## What is being asked
Lines below starting with the line with "Só necessários [button] (209, 1761)" and going on through the line with "EN ÇOK OKUNAN [tab] (1117, 474)" must be output exactly; the rest of the records must be left out.

━━━━━ Stored data ━━━━━

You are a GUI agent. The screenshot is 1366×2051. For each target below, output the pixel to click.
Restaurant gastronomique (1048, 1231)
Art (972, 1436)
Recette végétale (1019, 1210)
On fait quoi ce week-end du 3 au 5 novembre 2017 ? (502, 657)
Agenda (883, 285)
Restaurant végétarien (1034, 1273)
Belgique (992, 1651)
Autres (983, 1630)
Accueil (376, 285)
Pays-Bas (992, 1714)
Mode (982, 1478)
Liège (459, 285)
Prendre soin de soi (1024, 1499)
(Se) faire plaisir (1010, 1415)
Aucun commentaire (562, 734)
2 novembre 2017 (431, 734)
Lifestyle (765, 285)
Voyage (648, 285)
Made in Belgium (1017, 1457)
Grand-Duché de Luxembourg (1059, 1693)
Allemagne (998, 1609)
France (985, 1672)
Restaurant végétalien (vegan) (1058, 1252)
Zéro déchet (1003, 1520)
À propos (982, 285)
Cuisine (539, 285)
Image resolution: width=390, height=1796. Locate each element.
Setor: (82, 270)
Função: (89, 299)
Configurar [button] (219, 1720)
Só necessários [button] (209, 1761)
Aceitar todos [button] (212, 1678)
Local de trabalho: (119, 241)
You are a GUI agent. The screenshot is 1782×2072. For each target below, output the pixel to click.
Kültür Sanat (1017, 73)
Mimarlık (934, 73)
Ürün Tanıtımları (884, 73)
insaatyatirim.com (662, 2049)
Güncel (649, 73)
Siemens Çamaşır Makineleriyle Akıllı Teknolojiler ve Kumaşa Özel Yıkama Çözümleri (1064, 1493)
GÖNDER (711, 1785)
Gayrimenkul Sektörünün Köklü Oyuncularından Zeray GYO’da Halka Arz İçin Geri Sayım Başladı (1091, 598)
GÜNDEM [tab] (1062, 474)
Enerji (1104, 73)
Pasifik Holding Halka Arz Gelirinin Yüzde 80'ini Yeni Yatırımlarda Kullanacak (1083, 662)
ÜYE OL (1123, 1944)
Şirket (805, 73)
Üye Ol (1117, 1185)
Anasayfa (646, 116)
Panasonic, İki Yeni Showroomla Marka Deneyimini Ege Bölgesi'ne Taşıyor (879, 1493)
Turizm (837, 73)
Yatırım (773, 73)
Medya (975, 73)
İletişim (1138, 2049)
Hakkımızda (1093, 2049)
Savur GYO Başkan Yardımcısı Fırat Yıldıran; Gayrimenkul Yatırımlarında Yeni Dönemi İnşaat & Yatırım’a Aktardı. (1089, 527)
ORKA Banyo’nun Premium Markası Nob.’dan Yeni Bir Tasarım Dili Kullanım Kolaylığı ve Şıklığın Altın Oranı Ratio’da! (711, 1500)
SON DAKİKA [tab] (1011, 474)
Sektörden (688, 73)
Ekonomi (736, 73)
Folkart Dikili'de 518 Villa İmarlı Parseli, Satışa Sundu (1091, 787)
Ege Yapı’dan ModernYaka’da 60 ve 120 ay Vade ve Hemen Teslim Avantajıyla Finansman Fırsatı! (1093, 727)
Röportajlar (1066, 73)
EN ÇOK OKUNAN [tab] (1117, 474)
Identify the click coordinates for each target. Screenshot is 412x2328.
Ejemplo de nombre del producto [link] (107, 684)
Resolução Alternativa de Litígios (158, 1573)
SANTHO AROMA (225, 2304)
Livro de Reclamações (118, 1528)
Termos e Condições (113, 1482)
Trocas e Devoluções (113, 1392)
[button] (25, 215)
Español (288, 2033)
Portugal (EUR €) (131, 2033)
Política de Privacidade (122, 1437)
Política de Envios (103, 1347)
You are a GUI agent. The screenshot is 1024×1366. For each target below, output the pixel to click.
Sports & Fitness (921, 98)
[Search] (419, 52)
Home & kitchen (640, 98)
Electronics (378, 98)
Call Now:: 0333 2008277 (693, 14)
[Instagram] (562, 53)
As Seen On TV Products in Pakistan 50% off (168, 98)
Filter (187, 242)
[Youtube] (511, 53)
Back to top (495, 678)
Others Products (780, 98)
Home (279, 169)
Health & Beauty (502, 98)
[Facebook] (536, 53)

━━━━━

## Exercise response
Só necessários [button] (209, 1761)
Aceitar todos [button] (212, 1678)
Local de trabalho: (119, 241)
You are a GUI agent. The screenshot is 1782×2072. For each target below, output the pixel to click.
Kültür Sanat (1017, 73)
Mimarlık (934, 73)
Ürün Tanıtımları (884, 73)
insaatyatirim.com (662, 2049)
Güncel (649, 73)
Siemens Çamaşır Makineleriyle Akıllı Teknolojiler ve Kumaşa Özel Yıkama Çözümleri (1064, 1493)
GÖNDER (711, 1785)
Gayrimenkul Sektörünün Köklü Oyuncularından Zeray GYO’da Halka Arz İçin Geri Sayım Başladı (1091, 598)
GÜNDEM [tab] (1062, 474)
Enerji (1104, 73)
Pasifik Holding Halka Arz Gelirinin Yüzde 80'ini Yeni Yatırımlarda Kullanacak (1083, 662)
ÜYE OL (1123, 1944)
Şirket (805, 73)
Üye Ol (1117, 1185)
Anasayfa (646, 116)
Panasonic, İki Yeni Showroomla Marka Deneyimini Ege Bölgesi'ne Taşıyor (879, 1493)
Turizm (837, 73)
Yatırım (773, 73)
Medya (975, 73)
İletişim (1138, 2049)
Hakkımızda (1093, 2049)
Savur GYO Başkan Yardımcısı Fırat Yıldıran; Gayrimenkul Yatırımlarında Yeni Dönemi İnşaat & Yatırım’a Aktardı. (1089, 527)
ORKA Banyo’nun Premium Markası Nob.’dan Yeni Bir Tasarım Dili Kullanım Kolaylığı ve Şıklığın Altın Oranı Ratio’da! (711, 1500)
SON DAKİKA [tab] (1011, 474)
Sektörden (688, 73)
Ekonomi (736, 73)
Folkart Dikili'de 518 Villa İmarlı Parseli, Satışa Sundu (1091, 787)
Ege Yapı’dan ModernYaka’da 60 ve 120 ay Vade ve Hemen Teslim Avantajıyla Finansman Fırsatı! (1093, 727)
Röportajlar (1066, 73)
EN ÇOK OKUNAN [tab] (1117, 474)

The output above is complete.